Dans les régimes non démocratiques, deux traits principaux peuvent être dégagés :

  1. les gouvernés et les gouvernants sont implacablement séparés, c'est-à-dire distincts.
  2. Et surtout, les gouvernants agissent avec la plus grande opacité vis-à-vis des gouvernés.

 

C'est pourquoi le secret, dans ces régimes, est si important.

Georg Simmel a théorisé cela dans Secret et sociétés secrètes, il y explique :

la clandestinité a toujours fait partie des accessoires du pouvoir aristocratique.
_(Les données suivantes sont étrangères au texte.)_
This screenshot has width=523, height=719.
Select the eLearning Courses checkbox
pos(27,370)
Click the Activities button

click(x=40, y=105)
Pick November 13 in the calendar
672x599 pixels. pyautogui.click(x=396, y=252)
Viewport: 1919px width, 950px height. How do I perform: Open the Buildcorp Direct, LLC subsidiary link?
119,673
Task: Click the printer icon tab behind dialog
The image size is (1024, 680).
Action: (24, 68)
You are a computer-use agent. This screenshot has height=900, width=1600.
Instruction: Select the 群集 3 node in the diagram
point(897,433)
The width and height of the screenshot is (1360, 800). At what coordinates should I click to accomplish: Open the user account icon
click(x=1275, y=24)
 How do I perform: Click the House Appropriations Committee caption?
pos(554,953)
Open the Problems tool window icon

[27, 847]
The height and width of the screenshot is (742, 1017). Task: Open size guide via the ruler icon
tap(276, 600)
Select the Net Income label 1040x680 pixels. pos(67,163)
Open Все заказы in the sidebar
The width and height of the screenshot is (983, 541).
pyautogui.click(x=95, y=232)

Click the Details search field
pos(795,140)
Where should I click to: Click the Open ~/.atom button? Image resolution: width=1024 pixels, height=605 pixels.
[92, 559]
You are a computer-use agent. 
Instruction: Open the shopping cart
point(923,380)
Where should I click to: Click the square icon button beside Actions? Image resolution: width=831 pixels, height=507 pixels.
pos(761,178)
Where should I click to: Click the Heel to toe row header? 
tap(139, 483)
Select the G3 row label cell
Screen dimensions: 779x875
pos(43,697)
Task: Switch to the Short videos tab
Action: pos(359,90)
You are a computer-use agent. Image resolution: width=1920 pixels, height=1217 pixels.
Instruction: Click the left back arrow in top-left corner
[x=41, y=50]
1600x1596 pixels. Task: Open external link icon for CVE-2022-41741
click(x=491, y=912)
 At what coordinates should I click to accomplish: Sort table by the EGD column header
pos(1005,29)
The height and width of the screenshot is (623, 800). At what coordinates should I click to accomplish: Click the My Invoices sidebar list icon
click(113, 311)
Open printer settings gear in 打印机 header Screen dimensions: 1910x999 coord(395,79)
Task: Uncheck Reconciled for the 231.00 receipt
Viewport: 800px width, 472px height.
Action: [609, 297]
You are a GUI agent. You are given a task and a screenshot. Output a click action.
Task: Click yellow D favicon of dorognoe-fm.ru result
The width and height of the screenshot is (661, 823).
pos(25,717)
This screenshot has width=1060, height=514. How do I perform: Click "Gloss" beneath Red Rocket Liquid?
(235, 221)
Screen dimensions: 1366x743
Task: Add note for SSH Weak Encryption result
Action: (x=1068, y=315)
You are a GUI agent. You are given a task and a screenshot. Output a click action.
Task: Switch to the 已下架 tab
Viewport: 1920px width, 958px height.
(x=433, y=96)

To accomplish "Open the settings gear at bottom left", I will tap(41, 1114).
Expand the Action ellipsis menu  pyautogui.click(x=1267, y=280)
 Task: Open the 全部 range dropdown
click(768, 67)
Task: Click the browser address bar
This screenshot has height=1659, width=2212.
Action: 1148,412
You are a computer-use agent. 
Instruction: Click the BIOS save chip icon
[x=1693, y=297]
Elle exploite d'abord un fait psychologique - l'inconnu, en tant que tel, semble toujours effrayant, puissant, menaçant - en tentant de dissimuler la faiblesse numérique de la classe dirigeante. (...) L'utilisation du secret à l'intérieur du régime aristocratique n'est que la forme exacerbée de cette exclusion et de ces privilèges sociaux, pour l'amour desquels l'aristocratie répugne d'ordinaire à promulguer des lois fondées sur des principes universels.

Georg Simmel, Secret et sociétés secrètes

Retirons deux nouvelles idées :

  1. Puisque le nombre des dirigeants est minime par rapport au nombre des dirigés, il est nécessaire pour ces premiers de créer de l'obscurité.
  2. De plus, c'est parce que les privilégiés sont si bien lotis qu'ils ne souhaitent ou ne veulent pas établir des lois qui auraient pour base des principes universaux.